Are you afraid to be different?
If yes, why so?
Are the Jewish people different to all other people? Should we try to blend in a little more? If we do so, will the nations of the world respect us more for it?
This timeless dilemma has evoked intense debate as to the role of the Jewish people in society. Is it our purpose to fully integrate into our respective local communities. To what extent should we lose our unique identities.
Should we be a “nation like all other nations”. Or should we stand apart, separate ourselves from the society in which we live.
In this week’s Torah portion we can gain a profound insight into this dilemma.
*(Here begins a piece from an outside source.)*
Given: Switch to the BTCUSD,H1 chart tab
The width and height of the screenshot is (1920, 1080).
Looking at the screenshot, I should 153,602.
It is offered by Bilaam, who although was no friend of the Jews, was compelled through prophetic wisdom to pronounce the following phrase. “There is a people that dwells apart, Not reckoned among the nations”. (Numbers 23:9).
This phrase captures the essence of the relationship between the Jewish people and it’s role in history. Our strength as a people lies in our ability to be unique. This is our role and purpose in creation. To illuminate the world by being a beacon of light. This is especially true in a world lacking a sense of direction and purpose.
Each and every human being was created in the image of G-d. Yet at the same time every individual was empowered with unique strengths in order for them to fulfill their particular purpose.
The Jewish people as described by Bilaam in the same verse are “rock-like”, precisely because they recognise this truth. We as Jews will thrive and be respected by the nations of the world only when we embrace our true identity and purpose.
To be Jewish means:
Knowing and embracing who you are as an individual and as a people.
Becoming aware of and playing to your strengths.
Be a light onto the nations by adding value to the world around us.
Not being afraid of what other people think.